Dual‐Sites Coordination Engineering of Single Atom Catalysts for Full‐Temperature Adaptive Flexible Ultralong‐Life Solid‐State Zn−Air Batteries

Abstract High‐performance rechargeable Zn‐air batteries with long‐life stability are desirable for power applications in electric vehicles. The key component of the Zn‐air batteries is the bifunctional oxygen electrocatalyst, however, designing a bifunctional oxygen electrocatalyst with high intrinsic reversibility and durability is a challenge. Through density functional theory calculations, it is found that the catalytic activity originated from the electronic and geometric coordination structures synergistic effect of the Fe and Co dual‐sites with metal‐N 4 coordination environment, assisting the stronger hybridization of electronic orbitals between Co ( dxz, dz 2 ) and OO* ( px, pz ), thus making the stronger O 2 active ability of Co active site. These findings enable to development of a fancy dual single‐atom catalyst comprising adjacent FeN 4 and CoN 4 sites on N‐doped carbon matrix (FeCo‐NC).
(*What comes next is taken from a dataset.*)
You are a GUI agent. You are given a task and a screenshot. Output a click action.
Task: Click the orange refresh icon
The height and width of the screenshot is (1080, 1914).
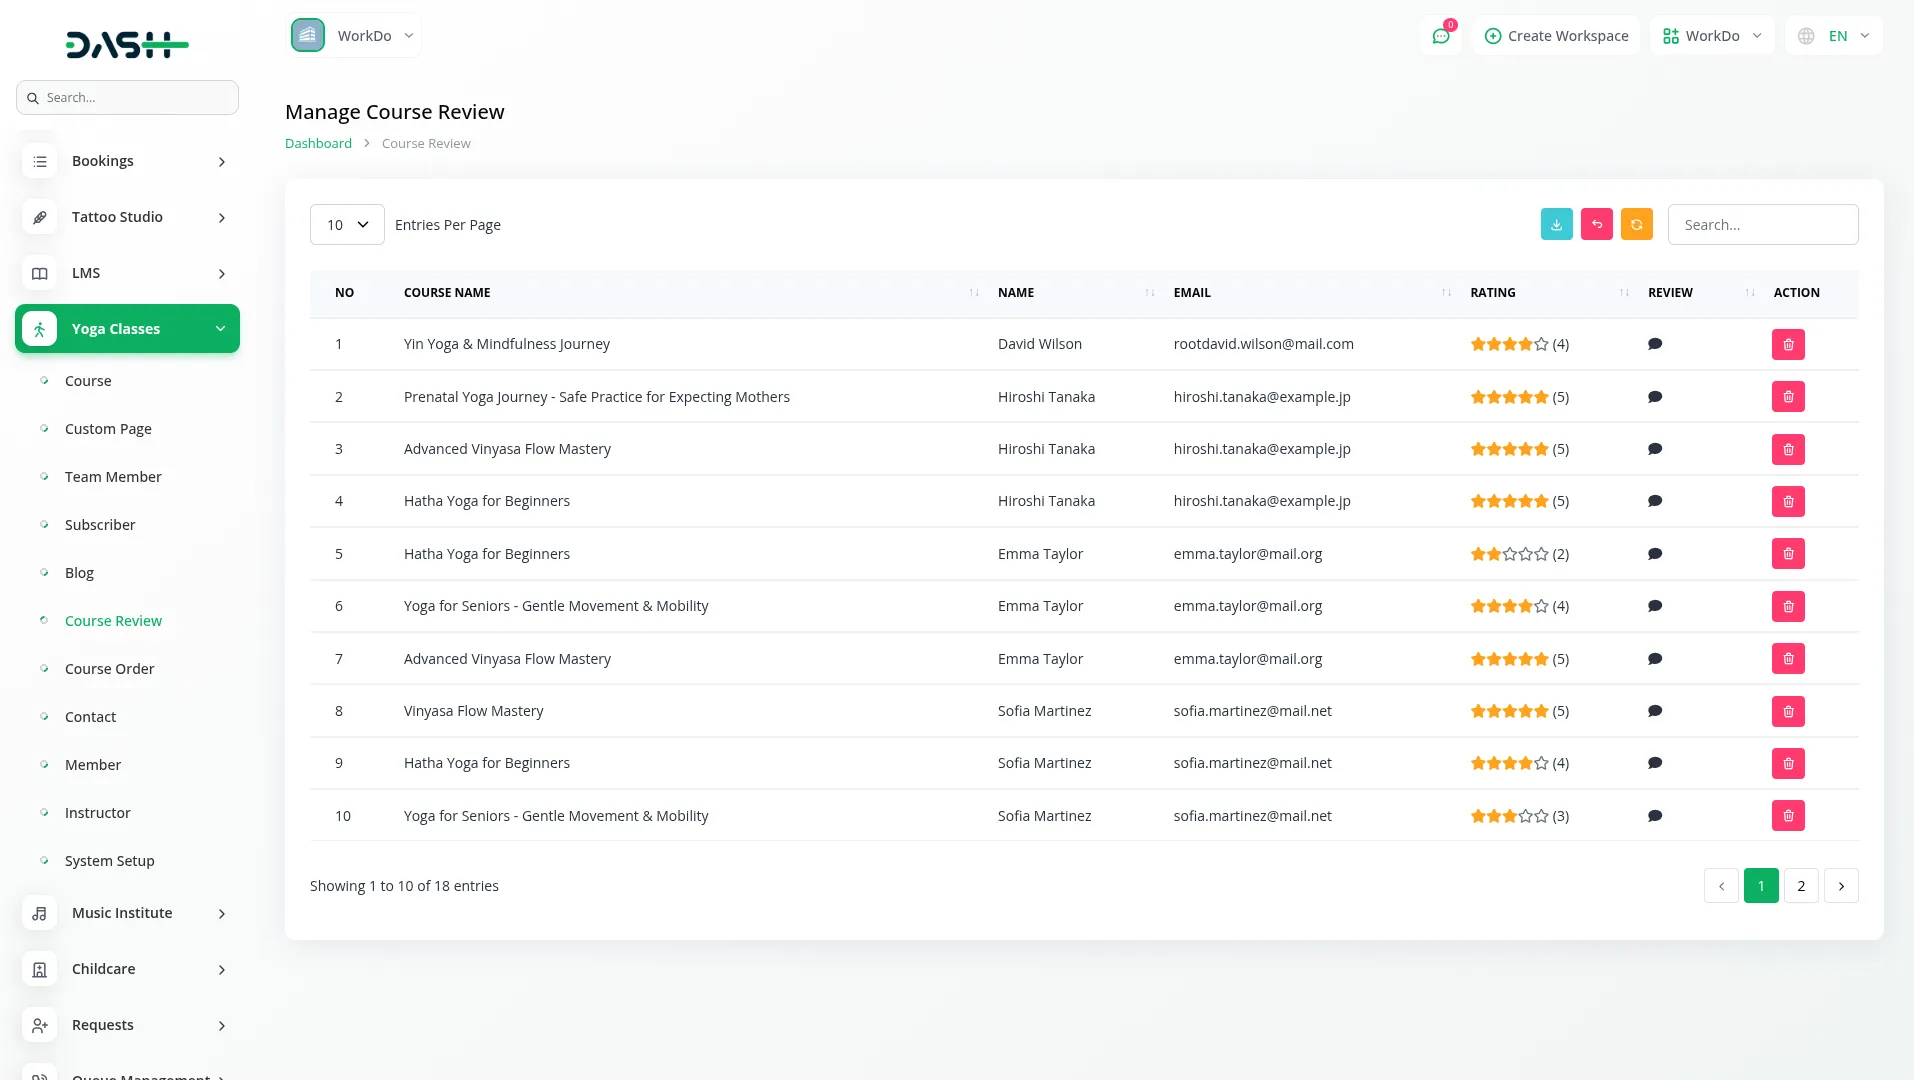pos(1636,225)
FeCo‐NC exhibits extraordinary bifunctional activities for oxygen reduction and evolution reaction (ORR/OER), which displays high half‐wave potential (0.893 V) for the ORR, and low overpotential (343 mV) at 10 mA cm −2 for the OER. The assembled FeCo‐NC air‐electrode works well in the flexible solid‐state Zn‐air battery with a high specific capacity of 747.0 mAh g −1 , a long‐time stability of more than 400 h (30 °C), and also a superior performance at extreme temperatures (−30 °C–60 °C).